Fatigue Life of a Pipeline Subjected to Cyclic Internal Pressure.
Year: Sept. 2009- Oct. 2011.
Internal pressure in gas pipes are fluctuating during their service lifes and it can start fatigue in these pipes. In this thesis, fatigue crack growth rate in a gas pipeline of API 5L-X70 with the weld regions are calculated. Two regions in the gas pipe are welded. First region is a longitudinal welding across the centerline of pipe witch has made when the pipe was producing. Second region is a circumferential welding region between two pipes witch merges two pipes in a pipeline. The residual stresses produced in the process of welding, strongly affect the crack growth rate. If residual stresses are tensile, the crack growth rate increases and fatigue life will be decrease.

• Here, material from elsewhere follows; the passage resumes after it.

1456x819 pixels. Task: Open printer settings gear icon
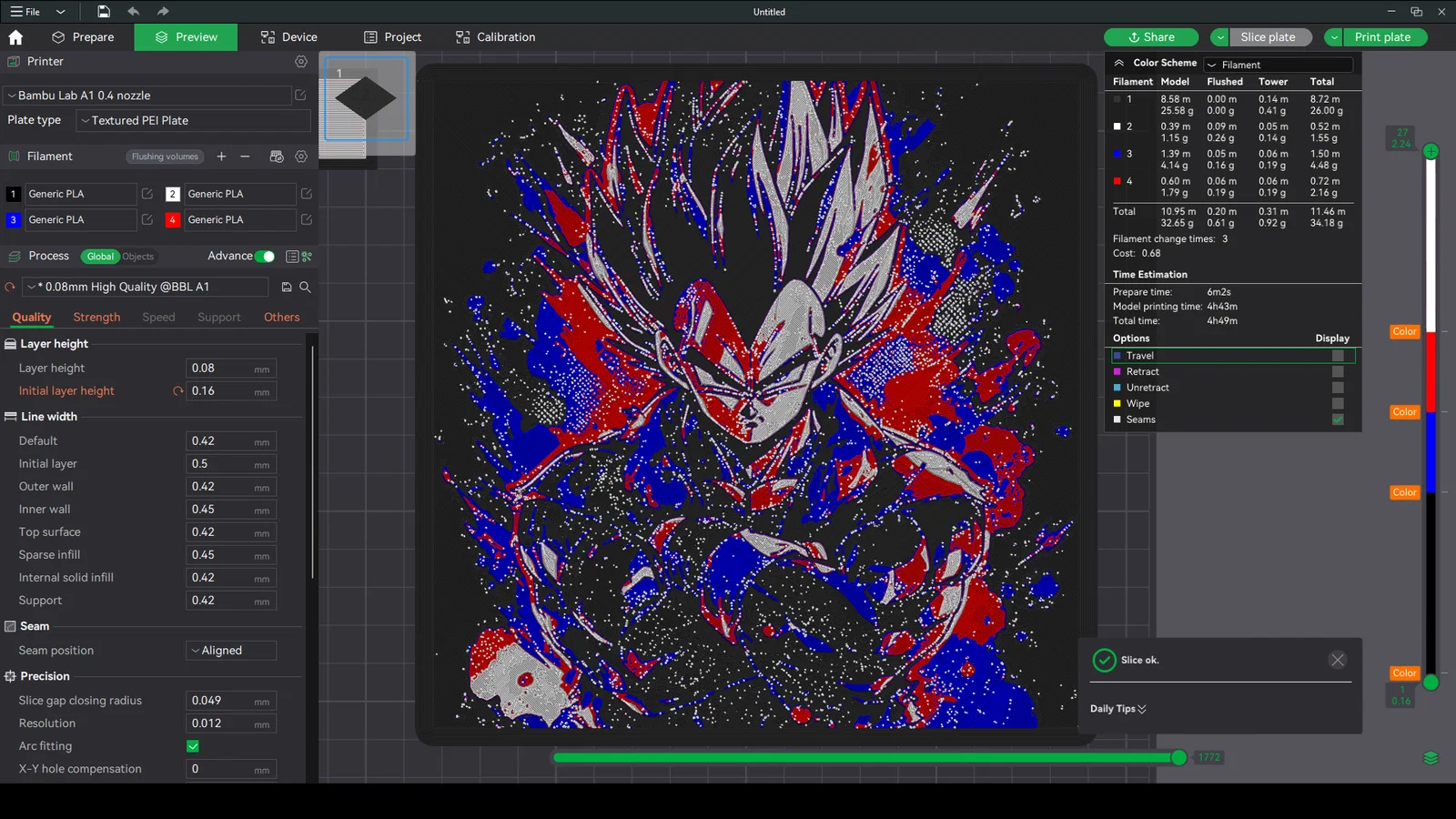tap(301, 62)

The design formulations and methods for fatigue of the structures are based on S-N curves determined experimentally. This analysis method, determinate the total fatigue life of a pipe with any defect. But various events such as accident, earthquake and explosion may cause a crack on the body of pipes. So in this thesis, a semi elliptical crack with a predefined dimensions are applied to the welded regions of gas pipe, and the crack growth are determined by Linear Elastic Fracture Mechanics method. Previous researches show that stress intensity factor is the most important parameter to describe fatigue crack growth rate in Linear Elastic Fracture Mechanics. In this research ABAQUS software is used to simulate the crack in the pipe and calculate stress intensity factor in the crack front. Crack surfaces impelimented to the FE model of pipe, are in radius plane of pipe and one of elliptic diameters is in the internal surfaces of pipe. Calculated SIF's are compared to an analytical method results. Paris and Forman equations with suitable constant material parameters are used to calculate fatigue crack growth rate due to residual stresses and internal cyclic pressures in the pipe. These equations strongly depend on stress ratio and range of stress intensity factors. a step by step method is used to simulate fatigue crack growth and calculate fatigue life.

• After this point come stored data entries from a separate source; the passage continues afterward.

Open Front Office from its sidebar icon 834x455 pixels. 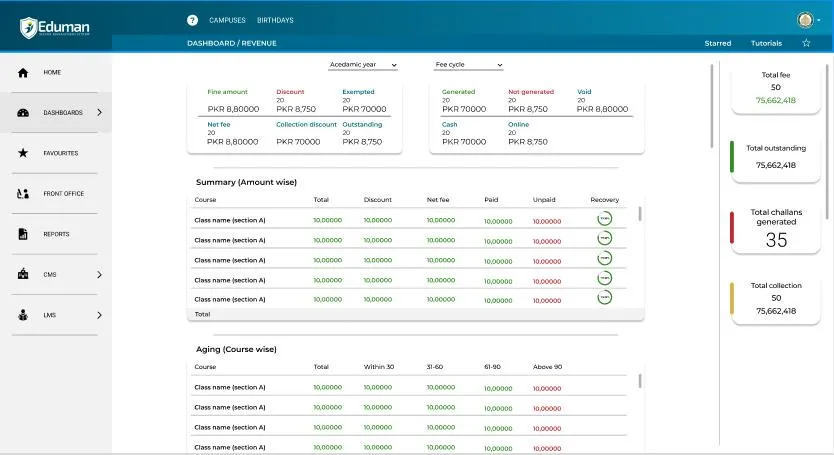coord(22,194)
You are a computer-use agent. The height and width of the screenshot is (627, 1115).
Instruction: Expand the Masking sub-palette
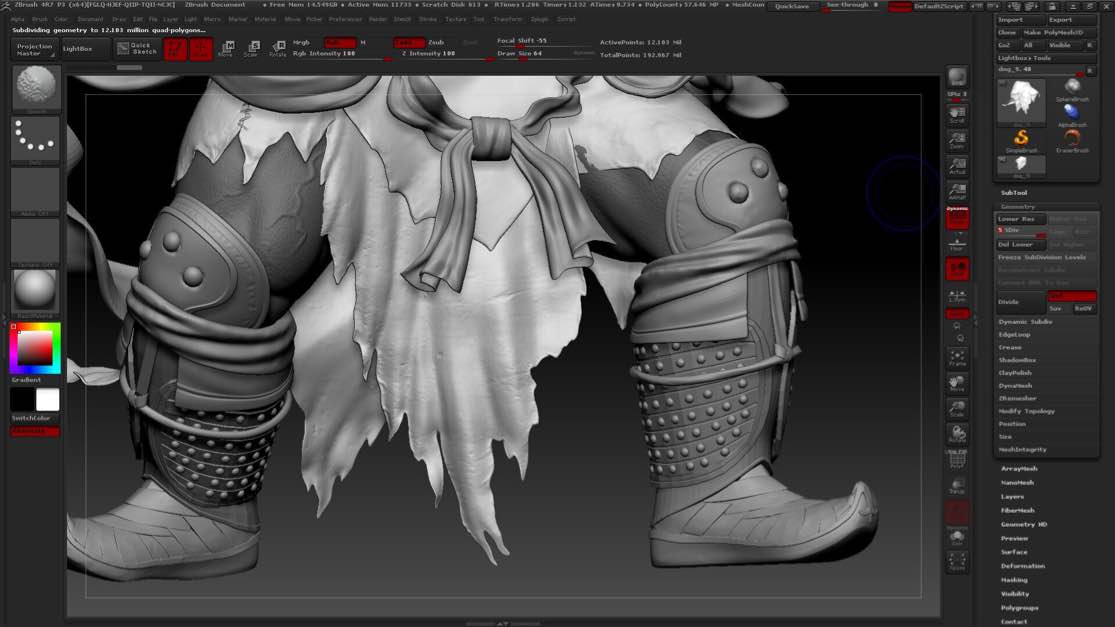[x=1014, y=580]
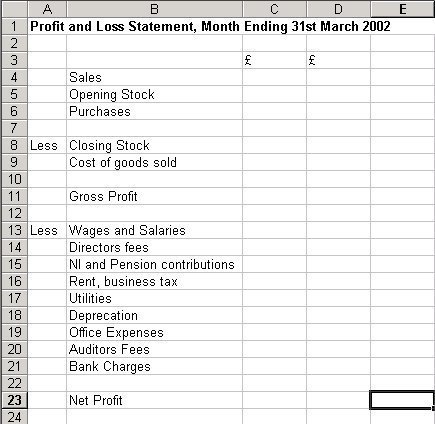Select the Gross Profit cell
Image resolution: width=435 pixels, height=424 pixels.
click(x=154, y=196)
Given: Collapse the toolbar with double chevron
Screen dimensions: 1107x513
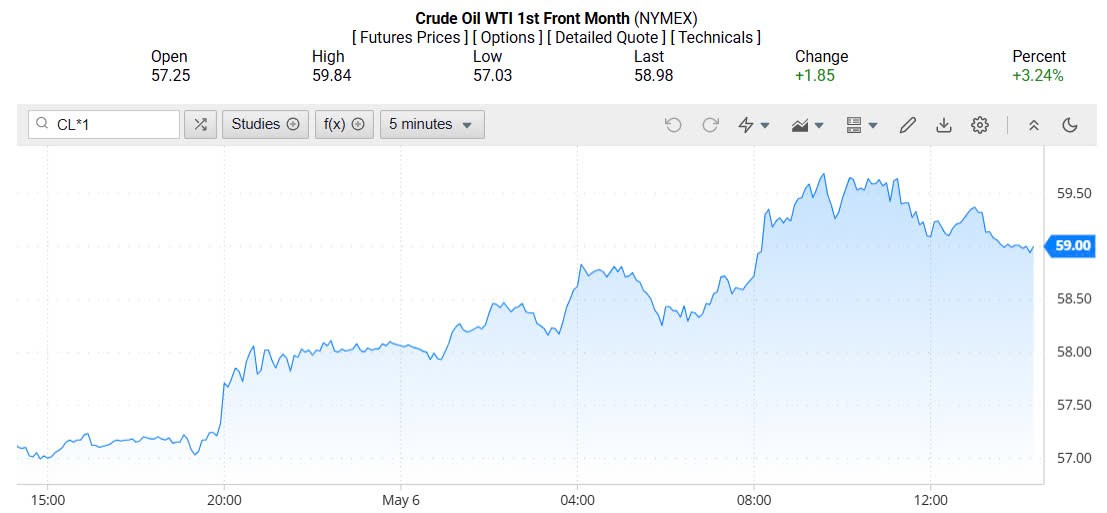Looking at the screenshot, I should tap(1034, 125).
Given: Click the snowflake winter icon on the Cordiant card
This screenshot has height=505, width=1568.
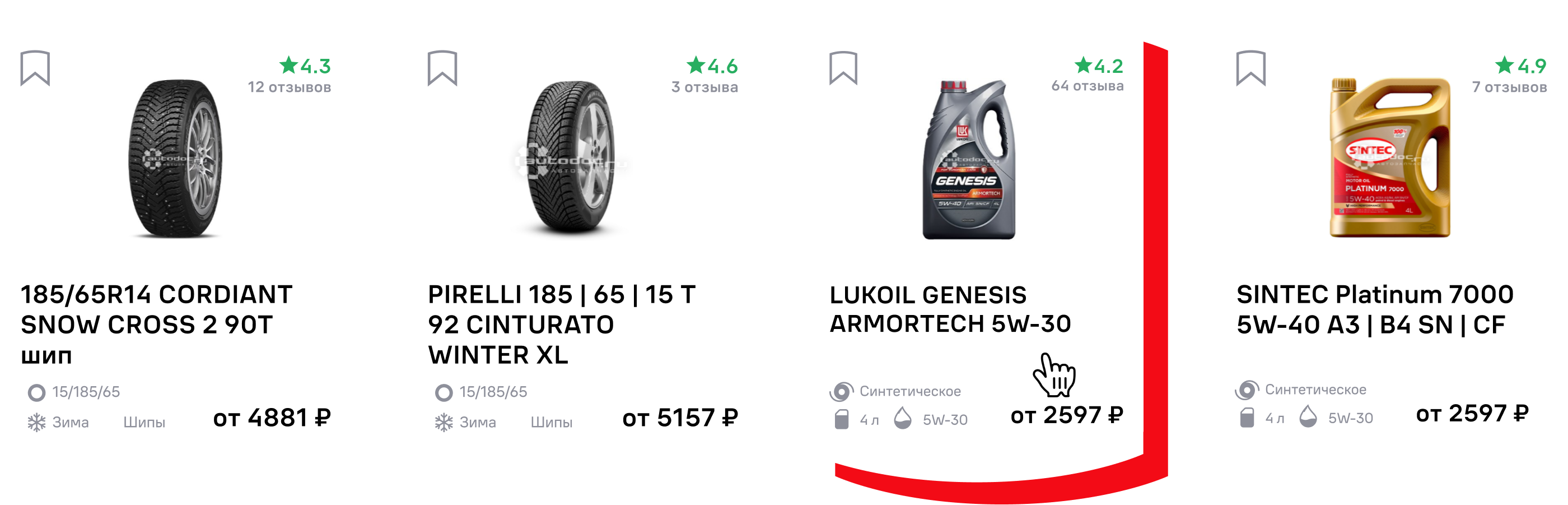Looking at the screenshot, I should pos(36,422).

In this research a 2-D thermal elastic-plastic analysis in ABAQUS has been done to calculate the residual stresses magnitude and distribution along circumferential weld region. Goldak function is used to apply heat flux to the FE model. A DEFLUX subroutine has performed for applying heat flux to the finite element model and a FILM subroutine has been used to simulate thermal boundary conditions. This analysis shows that residual stresses along weld direction, near the center line of weld are comparable with yield stress. This tensile stresses can strongly increase crack growth rate in this region.

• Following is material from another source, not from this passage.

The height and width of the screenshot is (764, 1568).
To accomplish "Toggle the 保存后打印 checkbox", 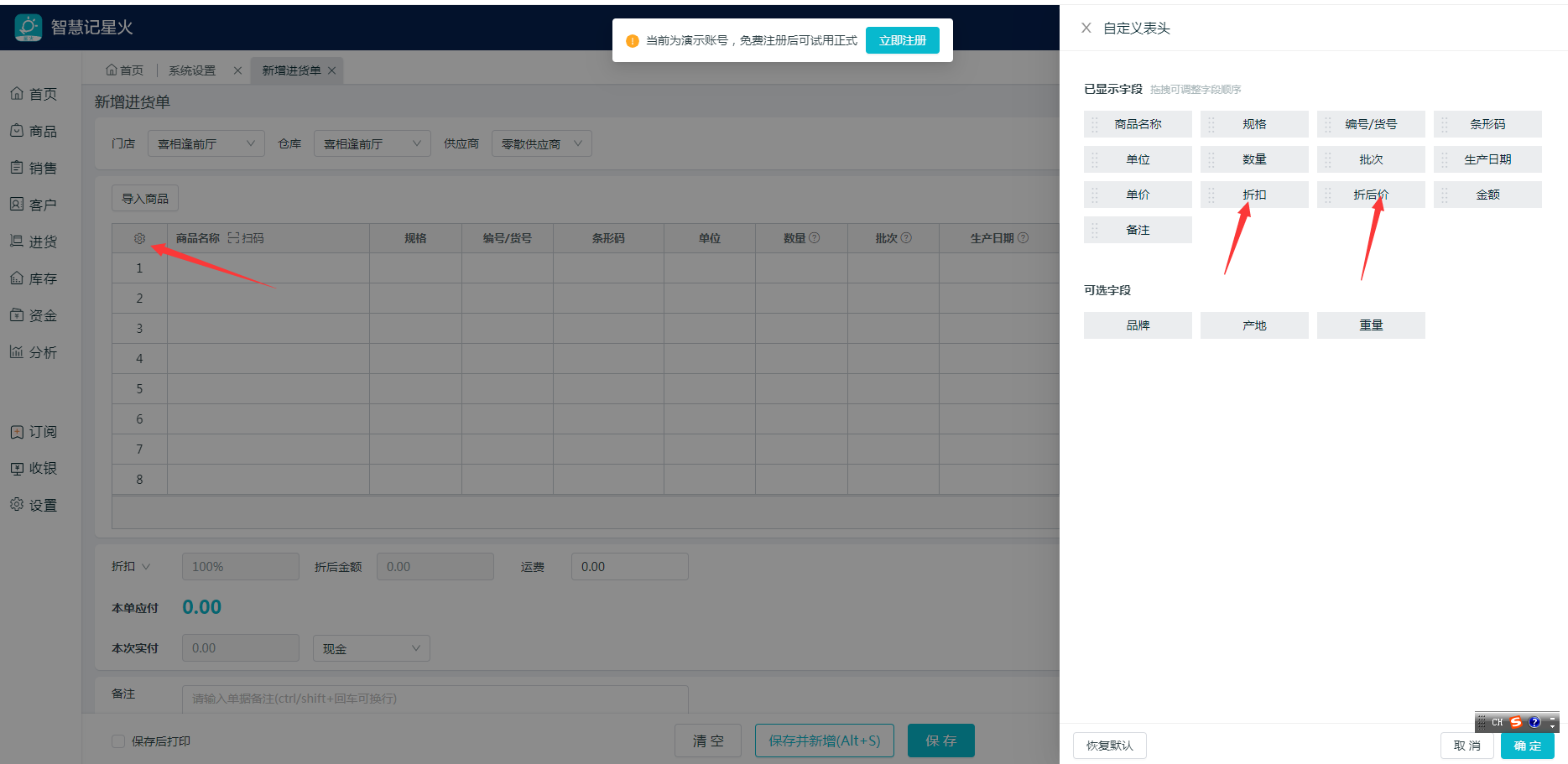I will [118, 741].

Fatigue life of two welded regions is compared. The results of the comparison show that circumferential welded regions are the most critical region in the pipe in fatigue crack growth. The number of load cycle is showed versus crack dimensions in suitable charts, and fatigue life of the pipes with a crack can be estimated by using these charts. The result of simulating fatigue crack growth shows that 2-D crack modeling for investigating fatigue life may causes an error in the results and it suggests to model 3-D crack for assessment of fatigue life.
Keywords: fatigue life, welding residual stress, stress intensity factor, pipelines.